Curtains70 · 19/08/2023 21:58

notlucreziaborgia · 19/08/2023 21:53

Yes, and? Does ‘poster comments on situation relevant to her life experience’ particularly need pointing out?

There’s also posters that bang the opposite drum across step-parenting threads.

What's your point?

Posts have stood out to a couple of people for the same reason and its been pointed out because it is on so many threads. It stands out because it comes across as some sort of weird agenda. Now that poster is entitled to their opinion as are those that disagree.

I don't understand what you're trying to achieve here?

Cucucucu · 19/08/2023 22:00

Your family is very badly behaved towards your step child , probably because you read used to say anything for years . Your hubby is right

LadyBird1973 · 19/08/2023 22:01

@Aprilx the husband says his ex will give him the time, as has happened in the past, but I don't think he's actually asked her, just assumed. She may well not want to or have plans already.

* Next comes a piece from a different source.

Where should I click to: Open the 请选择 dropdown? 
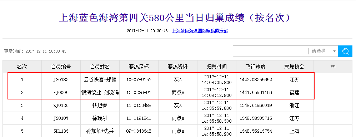coord(323,51)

Rosebel · 19/08/2023 22:03

I think your DH is manipulative and controlling. He decided to exclude your parents from their grandchilds birthday because your dad gave his child money? He's clearly not bothered trying to get his child to know your wider family (your BIL hasn't even met her!)
And now he's doing his absolute best to ensure you don't enjoy your sisters big day. What about his other daughter? Does he not want to see her take part in the wedding? Does he usually prioritise his older child over his youngest?

notlucreziaborgia · 19/08/2023 22:03

Curtains70 · 19/08/2023 21:58

What's your point?

Posts have stood out to a couple of people for the same reason and its been pointed out because it is on so many threads. It stands out because it comes across as some sort of weird agenda. Now that poster is entitled to their opinion as are those that disagree.

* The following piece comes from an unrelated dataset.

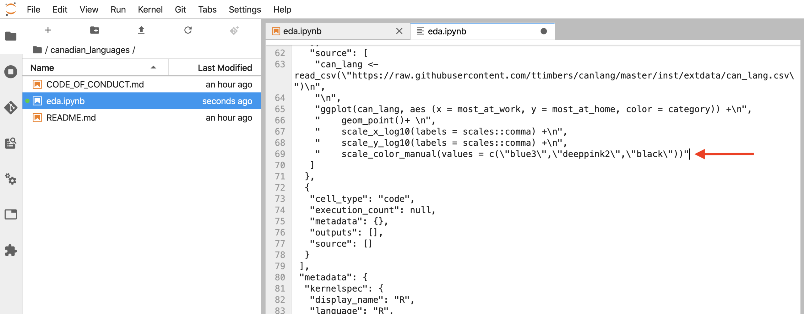Open the Table of Contents sidebar icon

(11, 143)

I don't understand what you're trying to achieve here?

‘Weird agenda’ lol, okay hun.

The entire agenda is ‘not all families operate in the same way, and nor do they have to’. Apparently that isn’t a controversial statement, up until a stepparent doesn’t act in the prescribed way.

What I’m trying to achieve here? Well, mainly I’m trying to figure out how being prolific on step parenting threads negates the points made.

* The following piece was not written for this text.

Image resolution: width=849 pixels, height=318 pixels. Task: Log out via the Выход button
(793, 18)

Iwasafool · 19/08/2023 22:04

LadyBird1973 · 19/08/2023 21:34

For some people, there's a very fluid approach to what constitutes family, whereas others only consider blood relatives as theirs! Neither is wrong, they are just different.
OPs family is obviously the latter. And that's okay - they didn't choose a blended family situation. So long as they are nice to the stepchild when they do see them, the dh doesn't have a right to expect more.
You can't force people into feelings and relationships.

And you can't force people to go to weddings if they don't want to.

Suunnyd · 19/08/2023 22:05

Emeraldrings · 19/08/2023 20:30

Oh dear. I gave my nephews £20 at Christmas. I thought I was being nice, perhaps I offended them.
They clearly don't see their step grandchild very often and thought money was a safe option as then the child could buy something she'd actually like.

I think there is a difference between giving all of your nephews £20 and giving them all the gift together, rather than giving two of them a gift and then at the end of the night passing the one that didnt get a gift a £10/20 note. Feels to me like an after thought.